Epinotia nisella is a moth of the family Tortricidae which is found in the Palearctic, Europe and North America. It was first described by Carl Alexander Clerck in 1759.

==Life cycle==
The wingspan is about 12–17 mm. The forewings are grey, more or less mixed with white, slightly ferruginous-tinged, irregularly strigulated with blackish-grey. The basal patch is darker, its edge more blackish and acutely angulated in the middle. There often is a ferruginous or red-brown flattened-triangular dorsal blotch distal to this. The central fascia is slender, irregular, again somewhat darker. The edges of the ocellus, and sometimes a stria above them leaden-metallic. Sometimes the whole forewing is suffused with ferruginous except the basal and terminal patches; termen sinuate. The hindwings are light fuscous, terminally dark fuscous. The larva is pale green; head dark brown.

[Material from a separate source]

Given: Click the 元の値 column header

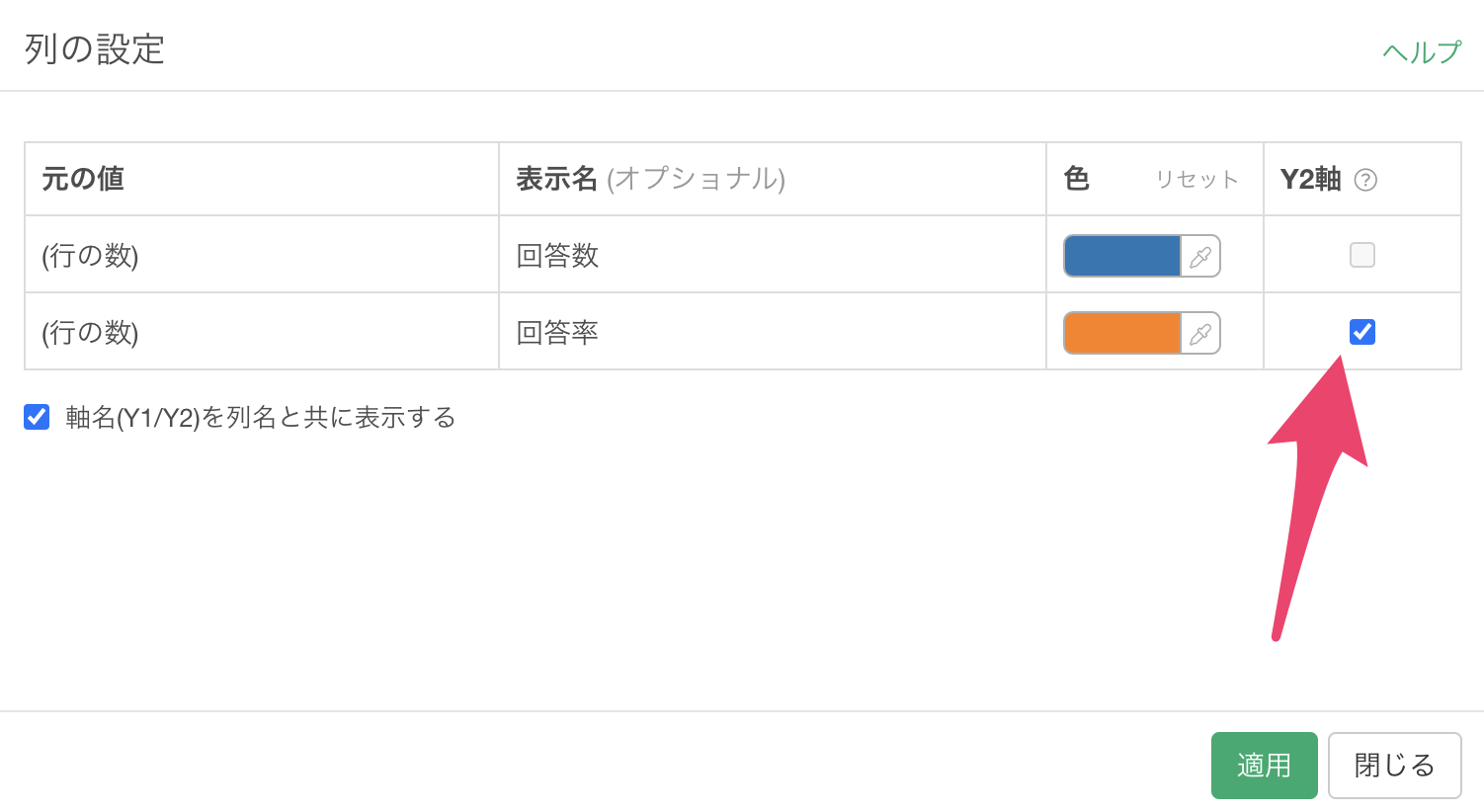Looking at the screenshot, I should pyautogui.click(x=83, y=179).
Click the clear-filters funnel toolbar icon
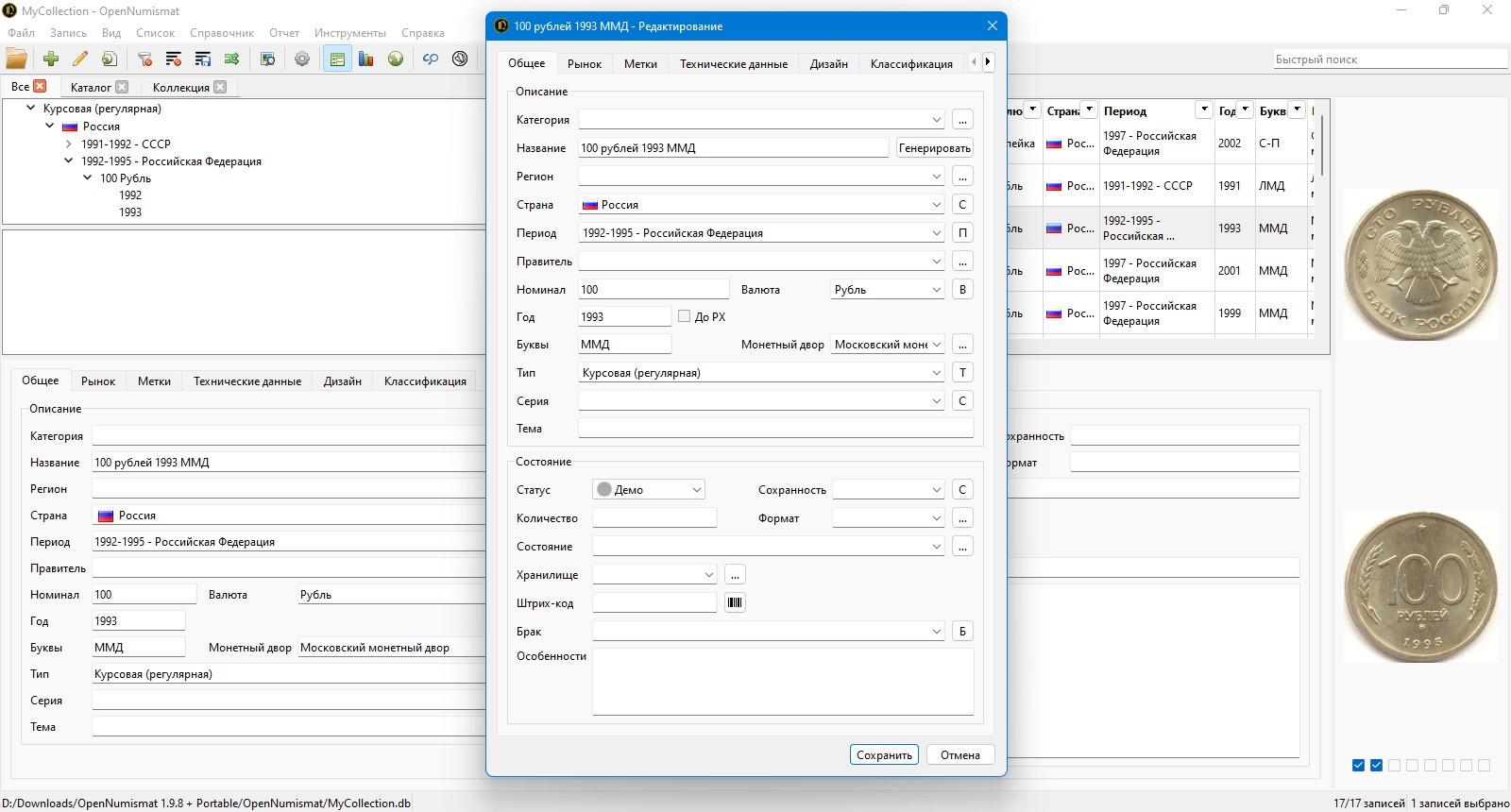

Adults are on wing in July and August and during the day can be found on the foliage or amongst lichen on the tree trunks of the larval foodplants. When disturbed it flies erratically to another resting place and in the evening comes to light.

===Ova===
Eggs are laid on poplars (Populus species) and willows (Salix species), especially rough-leaved species. They include aspen (P. tremula), black poplar (P. nigra), grey poplar (Populus × canescens), grey willow (S. cinerea) and goat willow (S. caprea).

===Larva===
The larvae feed from April to June on the catkins or between a sandwich of two leaves.

===Pupa===
Pupae are light brown and can be found in the larval habitation or in a flimsy, brownish, silken cocoon amongst leaf litter in June and July.

==Distribution==
It is found in most of Europe (except Iceland, Portugal, Ukraine, and the central part of the Balkan Peninsula), east to the Near East and the eastern part of the Palearctic realm. It is also found in North America, including Massachusetts and Minnesota in the United States. In Canada, it is found from Newfoundland to British Columbia.